EXERCISE REQUIREMENTS. Verbatim copy without images: repeat the records in full.

────────────────

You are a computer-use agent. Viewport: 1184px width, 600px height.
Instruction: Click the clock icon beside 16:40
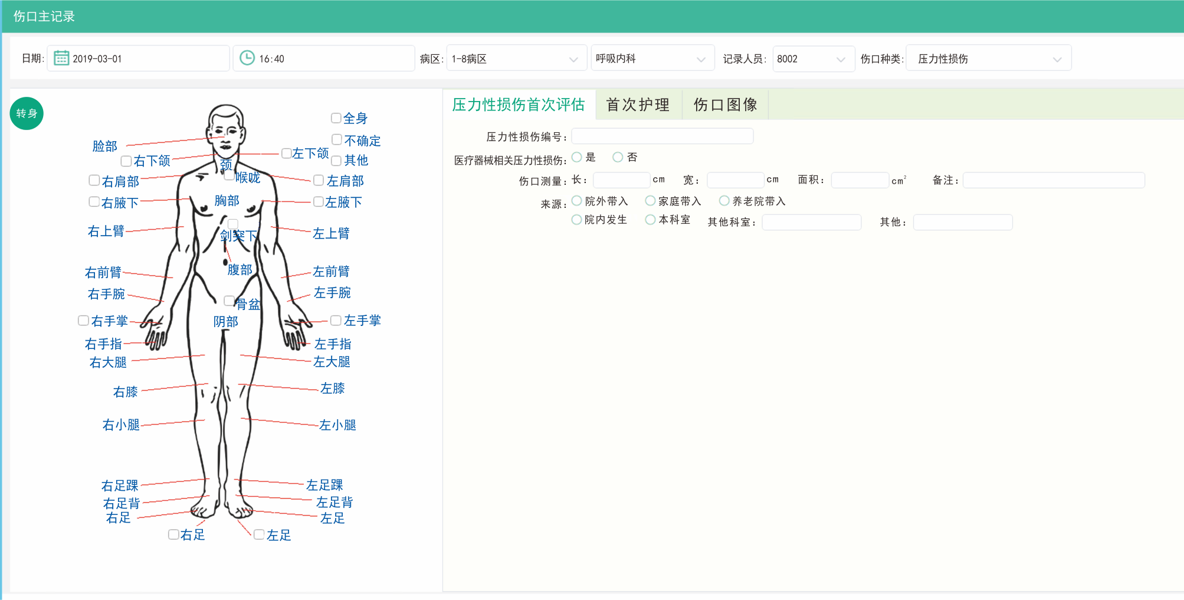(247, 58)
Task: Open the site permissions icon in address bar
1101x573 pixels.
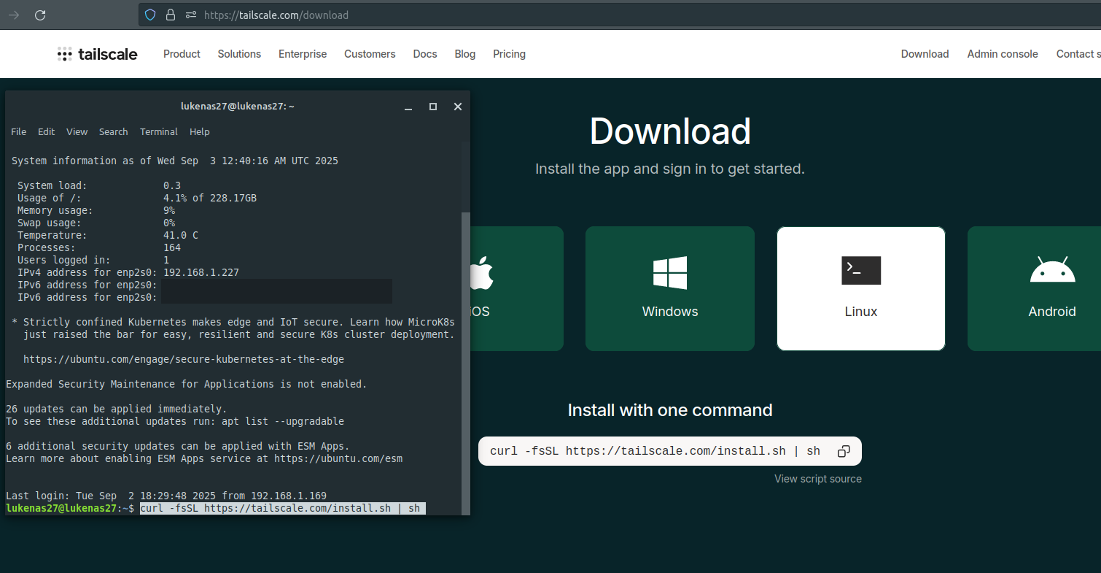Action: click(191, 15)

────────────────

EXPECTED ANSWER.
You are a computer-use agent. Viewport: 1184px width, 600px height.
Instruction: Click the clock icon beside 16:40
(247, 58)
Task: Open the site permissions icon in address bar
1101x573 pixels.
Action: click(191, 15)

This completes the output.